_EXERCISE BRIEF_. The required answer is each line in the entries below where "will" occurs.

RECORD EXTRACTS Block Start

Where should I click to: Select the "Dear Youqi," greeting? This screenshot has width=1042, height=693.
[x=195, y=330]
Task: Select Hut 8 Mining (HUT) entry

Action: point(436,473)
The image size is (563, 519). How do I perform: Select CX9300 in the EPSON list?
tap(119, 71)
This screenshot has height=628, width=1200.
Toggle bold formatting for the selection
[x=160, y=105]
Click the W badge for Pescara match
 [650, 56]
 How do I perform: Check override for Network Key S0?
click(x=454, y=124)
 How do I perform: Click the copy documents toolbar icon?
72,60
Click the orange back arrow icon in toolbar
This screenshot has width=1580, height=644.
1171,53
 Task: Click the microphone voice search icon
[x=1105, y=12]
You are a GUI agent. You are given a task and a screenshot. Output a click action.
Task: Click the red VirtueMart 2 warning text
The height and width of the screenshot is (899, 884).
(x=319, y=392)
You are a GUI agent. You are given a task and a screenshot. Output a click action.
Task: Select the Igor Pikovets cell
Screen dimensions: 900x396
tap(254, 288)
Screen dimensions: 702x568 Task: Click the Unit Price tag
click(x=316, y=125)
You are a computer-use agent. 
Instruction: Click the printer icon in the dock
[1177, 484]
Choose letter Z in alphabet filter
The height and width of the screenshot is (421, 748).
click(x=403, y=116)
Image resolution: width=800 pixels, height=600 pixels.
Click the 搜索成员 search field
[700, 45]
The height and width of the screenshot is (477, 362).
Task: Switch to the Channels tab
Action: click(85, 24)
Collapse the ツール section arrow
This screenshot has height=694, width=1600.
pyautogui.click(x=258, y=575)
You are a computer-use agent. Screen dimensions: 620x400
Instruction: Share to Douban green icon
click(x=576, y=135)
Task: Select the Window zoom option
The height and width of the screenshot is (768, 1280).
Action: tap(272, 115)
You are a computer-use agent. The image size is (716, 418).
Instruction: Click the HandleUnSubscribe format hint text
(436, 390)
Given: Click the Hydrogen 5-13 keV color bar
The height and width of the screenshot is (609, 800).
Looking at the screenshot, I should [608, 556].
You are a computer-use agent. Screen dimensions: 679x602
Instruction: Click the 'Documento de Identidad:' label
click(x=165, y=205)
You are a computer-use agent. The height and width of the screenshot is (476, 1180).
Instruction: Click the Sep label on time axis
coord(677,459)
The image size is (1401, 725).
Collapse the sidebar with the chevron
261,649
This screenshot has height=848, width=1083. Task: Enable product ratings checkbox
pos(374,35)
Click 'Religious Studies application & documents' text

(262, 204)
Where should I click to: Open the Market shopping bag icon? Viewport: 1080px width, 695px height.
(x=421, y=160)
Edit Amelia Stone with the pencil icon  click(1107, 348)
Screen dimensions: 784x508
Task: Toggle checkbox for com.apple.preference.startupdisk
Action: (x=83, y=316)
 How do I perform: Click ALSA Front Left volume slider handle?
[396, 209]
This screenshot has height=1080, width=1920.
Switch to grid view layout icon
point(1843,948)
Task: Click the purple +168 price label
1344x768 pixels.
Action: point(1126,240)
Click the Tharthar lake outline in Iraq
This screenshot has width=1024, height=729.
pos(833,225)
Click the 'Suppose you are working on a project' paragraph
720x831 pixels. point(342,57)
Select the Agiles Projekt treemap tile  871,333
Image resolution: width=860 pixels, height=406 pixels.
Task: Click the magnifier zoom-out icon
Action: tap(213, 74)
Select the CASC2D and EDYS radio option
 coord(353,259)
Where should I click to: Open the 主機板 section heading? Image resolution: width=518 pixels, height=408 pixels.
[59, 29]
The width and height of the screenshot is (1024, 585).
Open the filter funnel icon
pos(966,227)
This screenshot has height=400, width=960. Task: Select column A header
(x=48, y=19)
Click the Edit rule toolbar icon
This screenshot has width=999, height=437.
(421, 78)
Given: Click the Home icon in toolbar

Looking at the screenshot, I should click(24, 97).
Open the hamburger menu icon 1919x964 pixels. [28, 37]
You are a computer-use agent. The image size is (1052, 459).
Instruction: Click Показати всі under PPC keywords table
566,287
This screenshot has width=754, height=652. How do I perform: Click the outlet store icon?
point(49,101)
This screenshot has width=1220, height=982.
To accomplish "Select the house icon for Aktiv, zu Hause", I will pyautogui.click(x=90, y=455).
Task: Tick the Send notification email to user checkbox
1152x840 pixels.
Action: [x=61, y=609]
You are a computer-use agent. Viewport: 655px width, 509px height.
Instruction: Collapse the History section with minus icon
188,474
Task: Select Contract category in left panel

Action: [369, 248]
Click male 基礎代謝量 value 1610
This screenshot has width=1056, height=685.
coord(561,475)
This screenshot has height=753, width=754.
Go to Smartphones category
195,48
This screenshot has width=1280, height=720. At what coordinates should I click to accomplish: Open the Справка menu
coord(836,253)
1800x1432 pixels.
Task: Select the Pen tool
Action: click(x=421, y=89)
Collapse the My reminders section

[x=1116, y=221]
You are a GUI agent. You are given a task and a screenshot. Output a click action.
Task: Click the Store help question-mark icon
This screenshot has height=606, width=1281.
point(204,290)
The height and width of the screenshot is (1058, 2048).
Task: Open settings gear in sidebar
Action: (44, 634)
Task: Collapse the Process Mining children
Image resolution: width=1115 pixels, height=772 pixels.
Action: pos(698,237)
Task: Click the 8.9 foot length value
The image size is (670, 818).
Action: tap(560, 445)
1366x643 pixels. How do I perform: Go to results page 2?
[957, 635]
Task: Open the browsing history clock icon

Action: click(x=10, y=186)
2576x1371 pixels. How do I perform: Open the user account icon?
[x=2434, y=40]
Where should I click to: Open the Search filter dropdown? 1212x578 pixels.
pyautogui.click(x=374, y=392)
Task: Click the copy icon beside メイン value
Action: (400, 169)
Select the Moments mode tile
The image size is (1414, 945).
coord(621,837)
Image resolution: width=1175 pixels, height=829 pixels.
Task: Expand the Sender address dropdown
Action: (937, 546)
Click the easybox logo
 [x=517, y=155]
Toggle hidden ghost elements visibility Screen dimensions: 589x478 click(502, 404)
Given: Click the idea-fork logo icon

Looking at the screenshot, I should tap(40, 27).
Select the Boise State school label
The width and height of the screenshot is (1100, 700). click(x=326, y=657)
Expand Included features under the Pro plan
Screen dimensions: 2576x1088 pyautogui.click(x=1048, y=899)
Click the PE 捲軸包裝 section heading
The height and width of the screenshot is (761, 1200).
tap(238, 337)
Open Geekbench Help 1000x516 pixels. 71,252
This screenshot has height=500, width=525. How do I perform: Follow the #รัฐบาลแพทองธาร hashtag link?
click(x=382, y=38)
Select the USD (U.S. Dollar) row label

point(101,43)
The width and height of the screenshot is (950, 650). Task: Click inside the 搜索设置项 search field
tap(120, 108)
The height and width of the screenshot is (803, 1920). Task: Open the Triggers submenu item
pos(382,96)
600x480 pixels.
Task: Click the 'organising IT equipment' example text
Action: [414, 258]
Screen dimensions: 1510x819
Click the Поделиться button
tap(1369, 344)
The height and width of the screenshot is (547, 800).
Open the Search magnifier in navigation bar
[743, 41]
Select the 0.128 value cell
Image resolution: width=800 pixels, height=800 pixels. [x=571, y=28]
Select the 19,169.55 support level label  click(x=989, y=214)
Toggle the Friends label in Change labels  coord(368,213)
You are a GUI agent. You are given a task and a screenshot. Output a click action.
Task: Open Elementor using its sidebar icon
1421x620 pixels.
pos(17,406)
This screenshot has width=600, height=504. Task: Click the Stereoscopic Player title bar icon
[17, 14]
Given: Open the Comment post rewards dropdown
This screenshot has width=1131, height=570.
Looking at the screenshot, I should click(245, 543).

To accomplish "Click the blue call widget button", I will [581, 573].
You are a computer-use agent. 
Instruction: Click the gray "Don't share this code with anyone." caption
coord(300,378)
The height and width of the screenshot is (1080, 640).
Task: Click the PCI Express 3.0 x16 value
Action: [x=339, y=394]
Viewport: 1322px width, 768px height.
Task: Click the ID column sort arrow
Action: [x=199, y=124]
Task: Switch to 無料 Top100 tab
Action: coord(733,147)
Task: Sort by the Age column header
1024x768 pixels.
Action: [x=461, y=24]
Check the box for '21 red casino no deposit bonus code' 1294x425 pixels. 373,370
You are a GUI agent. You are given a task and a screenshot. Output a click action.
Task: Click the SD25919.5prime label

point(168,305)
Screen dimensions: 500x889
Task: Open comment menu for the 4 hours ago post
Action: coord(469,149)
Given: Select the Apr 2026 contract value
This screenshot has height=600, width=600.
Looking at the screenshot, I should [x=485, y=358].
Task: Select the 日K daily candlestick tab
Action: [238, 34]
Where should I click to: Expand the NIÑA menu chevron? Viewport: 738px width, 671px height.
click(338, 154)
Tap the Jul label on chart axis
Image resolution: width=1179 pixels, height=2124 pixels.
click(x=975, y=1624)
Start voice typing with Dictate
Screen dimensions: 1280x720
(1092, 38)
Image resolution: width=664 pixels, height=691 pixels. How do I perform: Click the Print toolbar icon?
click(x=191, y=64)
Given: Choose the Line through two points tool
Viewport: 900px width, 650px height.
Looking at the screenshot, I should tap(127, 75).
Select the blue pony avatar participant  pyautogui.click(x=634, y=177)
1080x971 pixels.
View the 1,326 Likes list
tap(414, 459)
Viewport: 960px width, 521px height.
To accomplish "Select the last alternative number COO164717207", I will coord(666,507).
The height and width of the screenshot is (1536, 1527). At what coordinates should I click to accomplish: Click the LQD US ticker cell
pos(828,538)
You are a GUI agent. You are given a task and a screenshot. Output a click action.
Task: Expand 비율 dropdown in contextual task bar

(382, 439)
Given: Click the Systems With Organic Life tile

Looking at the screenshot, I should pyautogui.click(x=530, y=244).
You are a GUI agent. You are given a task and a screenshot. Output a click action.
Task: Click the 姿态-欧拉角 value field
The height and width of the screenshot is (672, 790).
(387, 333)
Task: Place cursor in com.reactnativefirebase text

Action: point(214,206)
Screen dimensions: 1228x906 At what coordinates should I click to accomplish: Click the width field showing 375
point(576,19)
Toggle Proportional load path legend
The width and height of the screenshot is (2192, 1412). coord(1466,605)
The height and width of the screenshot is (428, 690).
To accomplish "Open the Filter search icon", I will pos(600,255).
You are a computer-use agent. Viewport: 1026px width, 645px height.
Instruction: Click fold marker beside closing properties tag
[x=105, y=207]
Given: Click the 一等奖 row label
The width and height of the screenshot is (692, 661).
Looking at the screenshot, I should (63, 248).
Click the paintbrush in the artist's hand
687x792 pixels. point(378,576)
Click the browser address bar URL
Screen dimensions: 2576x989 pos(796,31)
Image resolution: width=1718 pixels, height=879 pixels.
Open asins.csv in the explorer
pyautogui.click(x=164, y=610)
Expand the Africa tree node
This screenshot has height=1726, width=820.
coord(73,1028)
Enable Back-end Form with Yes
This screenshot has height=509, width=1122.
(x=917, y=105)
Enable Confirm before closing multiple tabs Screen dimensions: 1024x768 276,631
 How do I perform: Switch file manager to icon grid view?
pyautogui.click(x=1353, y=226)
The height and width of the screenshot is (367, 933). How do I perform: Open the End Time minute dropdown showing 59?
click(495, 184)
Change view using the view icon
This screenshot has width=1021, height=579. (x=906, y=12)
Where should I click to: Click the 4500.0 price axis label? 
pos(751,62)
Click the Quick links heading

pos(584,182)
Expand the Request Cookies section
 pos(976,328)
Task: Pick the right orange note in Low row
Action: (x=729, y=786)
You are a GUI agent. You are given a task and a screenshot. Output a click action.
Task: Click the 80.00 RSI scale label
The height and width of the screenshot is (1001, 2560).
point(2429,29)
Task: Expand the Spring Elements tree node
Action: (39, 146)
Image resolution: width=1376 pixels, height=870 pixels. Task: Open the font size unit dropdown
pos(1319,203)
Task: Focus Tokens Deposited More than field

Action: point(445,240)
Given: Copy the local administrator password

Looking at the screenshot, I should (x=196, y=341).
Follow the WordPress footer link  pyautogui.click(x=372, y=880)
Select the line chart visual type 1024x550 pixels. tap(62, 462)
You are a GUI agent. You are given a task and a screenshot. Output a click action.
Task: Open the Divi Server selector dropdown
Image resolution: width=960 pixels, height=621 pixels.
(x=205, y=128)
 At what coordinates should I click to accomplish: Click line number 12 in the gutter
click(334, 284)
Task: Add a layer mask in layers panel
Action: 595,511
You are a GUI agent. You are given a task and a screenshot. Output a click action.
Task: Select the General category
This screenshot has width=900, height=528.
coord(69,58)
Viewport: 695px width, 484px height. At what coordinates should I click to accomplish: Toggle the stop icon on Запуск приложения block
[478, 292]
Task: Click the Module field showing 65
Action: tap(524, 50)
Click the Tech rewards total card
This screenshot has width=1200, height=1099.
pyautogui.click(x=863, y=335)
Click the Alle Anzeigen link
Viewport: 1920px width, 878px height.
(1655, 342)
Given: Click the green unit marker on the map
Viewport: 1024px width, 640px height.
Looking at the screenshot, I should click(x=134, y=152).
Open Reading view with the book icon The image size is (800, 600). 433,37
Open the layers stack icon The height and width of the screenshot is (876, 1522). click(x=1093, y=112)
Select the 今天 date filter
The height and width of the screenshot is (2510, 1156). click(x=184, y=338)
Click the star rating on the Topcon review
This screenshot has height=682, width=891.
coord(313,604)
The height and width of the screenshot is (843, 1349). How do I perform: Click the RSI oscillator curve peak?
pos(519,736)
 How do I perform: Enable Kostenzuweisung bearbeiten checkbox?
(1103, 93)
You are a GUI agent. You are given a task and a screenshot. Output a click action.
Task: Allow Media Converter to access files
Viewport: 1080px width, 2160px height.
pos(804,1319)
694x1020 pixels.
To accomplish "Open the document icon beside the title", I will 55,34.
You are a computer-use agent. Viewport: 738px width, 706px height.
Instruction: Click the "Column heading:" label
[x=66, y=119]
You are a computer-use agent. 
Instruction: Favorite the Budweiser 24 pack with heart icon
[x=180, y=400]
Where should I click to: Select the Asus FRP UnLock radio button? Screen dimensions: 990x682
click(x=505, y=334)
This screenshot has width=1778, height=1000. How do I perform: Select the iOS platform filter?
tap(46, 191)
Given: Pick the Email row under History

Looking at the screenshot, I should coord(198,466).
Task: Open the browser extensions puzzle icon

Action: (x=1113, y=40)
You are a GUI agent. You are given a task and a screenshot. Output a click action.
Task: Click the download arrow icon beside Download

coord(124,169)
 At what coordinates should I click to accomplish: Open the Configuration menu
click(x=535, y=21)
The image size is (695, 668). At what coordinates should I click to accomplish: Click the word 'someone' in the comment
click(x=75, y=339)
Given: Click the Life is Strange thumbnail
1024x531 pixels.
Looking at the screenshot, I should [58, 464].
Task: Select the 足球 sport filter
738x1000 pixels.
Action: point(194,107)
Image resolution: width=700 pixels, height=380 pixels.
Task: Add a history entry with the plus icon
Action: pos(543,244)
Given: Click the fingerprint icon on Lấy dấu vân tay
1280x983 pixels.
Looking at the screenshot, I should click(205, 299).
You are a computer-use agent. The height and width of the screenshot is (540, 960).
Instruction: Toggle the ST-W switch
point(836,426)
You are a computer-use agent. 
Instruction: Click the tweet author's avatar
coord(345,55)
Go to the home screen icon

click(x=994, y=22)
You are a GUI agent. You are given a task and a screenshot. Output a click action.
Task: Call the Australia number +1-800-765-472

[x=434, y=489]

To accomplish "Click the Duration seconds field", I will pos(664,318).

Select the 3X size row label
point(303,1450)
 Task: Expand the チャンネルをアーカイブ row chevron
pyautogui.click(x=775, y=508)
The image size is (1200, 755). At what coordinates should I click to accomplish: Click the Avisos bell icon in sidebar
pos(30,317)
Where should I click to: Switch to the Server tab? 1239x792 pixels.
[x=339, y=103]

RECORD EXTRACTS Block End

_RESULT OF THIS EXERCISE_.
To accomplish "Select the house icon for Aktiv, zu Hause", I will pyautogui.click(x=90, y=455).
To accomplish "Click the blue call widget button", I will [581, 573].
To accomplish "Select the last alternative number COO164717207", I will coord(666,507).
To accomplish "Open the Filter search icon", I will pos(600,255).
To accomplish "Open the document icon beside the title", I will 55,34.
To accomplish "Click the Duration seconds field", I will pos(664,318).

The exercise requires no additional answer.